Everyone told me having a grandchild would be a life changing experience and I thought they were exaggerating. Sure, I was excited to have a grandchild, but life changing, really? Yes, really!

From the moment I walked into my daughter’s hospital room and saw her holding her daughter I was changed. I held my granddaughter and with tears streaming down my cheeks and splashing onto her I realized that this little girl and I are going to have quite a time over the next several decades. With her miniature face looking inquisitively at me we formed a bond, I swear we did. I will always be there for her, no matter the miles between New York and Texas that separate us.

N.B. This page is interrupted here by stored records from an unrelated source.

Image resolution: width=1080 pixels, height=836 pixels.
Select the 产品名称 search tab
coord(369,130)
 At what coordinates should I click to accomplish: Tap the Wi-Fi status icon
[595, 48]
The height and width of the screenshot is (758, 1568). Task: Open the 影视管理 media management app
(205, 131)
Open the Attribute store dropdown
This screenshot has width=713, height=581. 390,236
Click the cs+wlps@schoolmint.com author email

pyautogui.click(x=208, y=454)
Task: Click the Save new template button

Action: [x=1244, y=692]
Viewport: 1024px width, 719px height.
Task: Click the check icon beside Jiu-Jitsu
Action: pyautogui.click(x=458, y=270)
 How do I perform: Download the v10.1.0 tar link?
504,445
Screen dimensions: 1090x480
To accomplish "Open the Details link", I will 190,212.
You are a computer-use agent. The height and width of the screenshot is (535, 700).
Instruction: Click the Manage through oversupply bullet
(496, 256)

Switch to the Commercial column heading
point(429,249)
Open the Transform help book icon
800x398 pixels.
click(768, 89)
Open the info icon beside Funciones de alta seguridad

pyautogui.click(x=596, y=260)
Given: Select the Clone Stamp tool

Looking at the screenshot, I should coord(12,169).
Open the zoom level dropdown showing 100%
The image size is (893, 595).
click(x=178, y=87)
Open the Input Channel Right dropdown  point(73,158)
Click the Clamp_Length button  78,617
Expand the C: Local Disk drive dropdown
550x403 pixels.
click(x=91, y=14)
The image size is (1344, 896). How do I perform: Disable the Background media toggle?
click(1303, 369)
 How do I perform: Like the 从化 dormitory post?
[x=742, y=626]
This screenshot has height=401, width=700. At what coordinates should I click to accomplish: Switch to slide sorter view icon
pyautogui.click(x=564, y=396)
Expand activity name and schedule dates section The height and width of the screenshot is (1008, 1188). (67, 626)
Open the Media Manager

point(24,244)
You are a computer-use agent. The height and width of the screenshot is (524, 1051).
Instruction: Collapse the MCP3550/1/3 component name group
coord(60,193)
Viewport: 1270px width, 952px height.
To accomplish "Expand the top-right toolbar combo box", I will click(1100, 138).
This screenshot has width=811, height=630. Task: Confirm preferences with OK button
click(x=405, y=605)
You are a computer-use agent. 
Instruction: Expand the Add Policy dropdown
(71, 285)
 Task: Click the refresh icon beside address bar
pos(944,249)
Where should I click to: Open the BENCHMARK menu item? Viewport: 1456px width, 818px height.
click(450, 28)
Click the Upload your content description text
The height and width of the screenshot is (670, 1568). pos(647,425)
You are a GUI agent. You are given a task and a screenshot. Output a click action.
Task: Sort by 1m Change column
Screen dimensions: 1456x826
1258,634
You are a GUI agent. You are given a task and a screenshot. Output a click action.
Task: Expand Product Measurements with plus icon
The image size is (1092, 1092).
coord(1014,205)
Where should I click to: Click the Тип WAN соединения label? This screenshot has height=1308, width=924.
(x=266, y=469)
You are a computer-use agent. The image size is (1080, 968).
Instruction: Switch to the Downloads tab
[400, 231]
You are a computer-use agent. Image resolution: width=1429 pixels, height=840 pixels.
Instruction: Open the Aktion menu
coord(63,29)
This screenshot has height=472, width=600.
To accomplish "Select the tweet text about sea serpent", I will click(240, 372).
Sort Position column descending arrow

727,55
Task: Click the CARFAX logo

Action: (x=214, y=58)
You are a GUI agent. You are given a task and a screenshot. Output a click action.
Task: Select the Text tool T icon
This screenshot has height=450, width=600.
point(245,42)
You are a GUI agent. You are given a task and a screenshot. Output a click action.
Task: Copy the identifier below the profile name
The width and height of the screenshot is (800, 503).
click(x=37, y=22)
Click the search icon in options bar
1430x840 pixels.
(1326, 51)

It is said that on one’s deathbed your life flashes before you. At my granddaughter’s birth I saw my life and her life before me. I saw long walks on the beach searching for perfect sand dollars. I saw over-priced frilly dresses and tears at airports and reading Anne of Green Gables and hugs and kisses and letters and phone calls. (Or texting or skyping or whatever technology brings us in the years to follow.) Mostly I saw love, an overwhelming, all consuming, my-life-really-won’t-be-the-same-ever-again love.

And then, way before I was ready, forty-five days passed and I had to board a plane for home. My heart broke to leave my little New York family. My heart broke to leave my granddaughter. I’ll see her in two months and we will get to know each other all over again, and continue to make memories in this new love affair I have embarked on. It is life changing – really, truly.